Return the following rows word for word, with nothing added or removed.

-- Start of EXERCISE MATERIAL --

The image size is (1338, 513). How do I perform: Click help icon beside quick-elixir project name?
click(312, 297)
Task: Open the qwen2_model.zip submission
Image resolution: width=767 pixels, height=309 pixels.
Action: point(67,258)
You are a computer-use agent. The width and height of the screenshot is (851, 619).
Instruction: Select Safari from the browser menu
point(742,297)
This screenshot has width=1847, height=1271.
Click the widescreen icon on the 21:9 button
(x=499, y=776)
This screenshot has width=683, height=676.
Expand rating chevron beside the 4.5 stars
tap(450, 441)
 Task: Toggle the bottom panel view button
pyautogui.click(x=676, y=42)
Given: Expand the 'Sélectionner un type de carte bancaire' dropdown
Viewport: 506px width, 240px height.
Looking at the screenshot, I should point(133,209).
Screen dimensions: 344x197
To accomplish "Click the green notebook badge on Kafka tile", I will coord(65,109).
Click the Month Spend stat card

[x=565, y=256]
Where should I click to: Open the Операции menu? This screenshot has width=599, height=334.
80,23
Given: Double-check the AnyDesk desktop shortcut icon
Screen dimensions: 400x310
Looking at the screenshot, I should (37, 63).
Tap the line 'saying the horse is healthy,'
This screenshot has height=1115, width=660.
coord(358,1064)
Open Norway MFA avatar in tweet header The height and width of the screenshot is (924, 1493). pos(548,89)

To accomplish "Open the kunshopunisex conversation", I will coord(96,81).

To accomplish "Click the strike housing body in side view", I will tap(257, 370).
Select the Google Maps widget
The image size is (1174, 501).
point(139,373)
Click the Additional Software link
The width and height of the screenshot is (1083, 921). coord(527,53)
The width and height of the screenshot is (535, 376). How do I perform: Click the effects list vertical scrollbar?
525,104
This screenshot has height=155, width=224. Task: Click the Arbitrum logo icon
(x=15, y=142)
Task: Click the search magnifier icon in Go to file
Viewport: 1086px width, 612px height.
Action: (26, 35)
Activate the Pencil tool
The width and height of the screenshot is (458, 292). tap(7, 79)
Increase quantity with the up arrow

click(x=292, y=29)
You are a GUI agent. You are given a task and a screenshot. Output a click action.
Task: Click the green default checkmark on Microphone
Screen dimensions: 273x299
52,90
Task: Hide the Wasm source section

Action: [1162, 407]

-- End of EXERCISE MATERIAL --

FINAL RESULT:
The image size is (1338, 513). How do I perform: Click help icon beside quick-elixir project name?
click(312, 297)
Task: Open the qwen2_model.zip submission
Image resolution: width=767 pixels, height=309 pixels.
Action: point(67,258)
You are a computer-use agent. The width and height of the screenshot is (851, 619).
Instruction: Select Safari from the browser menu
point(742,297)
This screenshot has width=1847, height=1271.
Click the widescreen icon on the 21:9 button
(x=499, y=776)
This screenshot has width=683, height=676.
Expand rating chevron beside the 4.5 stars
tap(450, 441)
 Task: Toggle the bottom panel view button
pyautogui.click(x=676, y=42)
Given: Expand the 'Sélectionner un type de carte bancaire' dropdown
Viewport: 506px width, 240px height.
Looking at the screenshot, I should point(133,209).
Screen dimensions: 344x197
To accomplish "Click the green notebook badge on Kafka tile", I will coord(65,109).
Click the Month Spend stat card

[x=565, y=256]
Where should I click to: Open the Операции menu? This screenshot has width=599, height=334.
80,23
Given: Double-check the AnyDesk desktop shortcut icon
Screen dimensions: 400x310
Looking at the screenshot, I should (37, 63).
Tap the line 'saying the horse is healthy,'
This screenshot has height=1115, width=660.
coord(358,1064)
Open Norway MFA avatar in tweet header The height and width of the screenshot is (924, 1493). pos(548,89)

To accomplish "Open the kunshopunisex conversation", I will coord(96,81).

To accomplish "Click the strike housing body in side view", I will tap(257, 370).
Select the Google Maps widget
The image size is (1174, 501).
point(139,373)
Click the Additional Software link
The width and height of the screenshot is (1083, 921). coord(527,53)
The width and height of the screenshot is (535, 376). How do I perform: Click the effects list vertical scrollbar?
525,104
This screenshot has height=155, width=224. Task: Click the Arbitrum logo icon
(x=15, y=142)
Task: Click the search magnifier icon in Go to file
Viewport: 1086px width, 612px height.
Action: (26, 35)
Activate the Pencil tool
The width and height of the screenshot is (458, 292). tap(7, 79)
Increase quantity with the up arrow

click(x=292, y=29)
You are a GUI agent. You are given a task and a screenshot. Output a click action.
Task: Click the green default checkmark on Microphone
Screen dimensions: 273x299
52,90
Task: Hide the Wasm source section

Action: [1162, 407]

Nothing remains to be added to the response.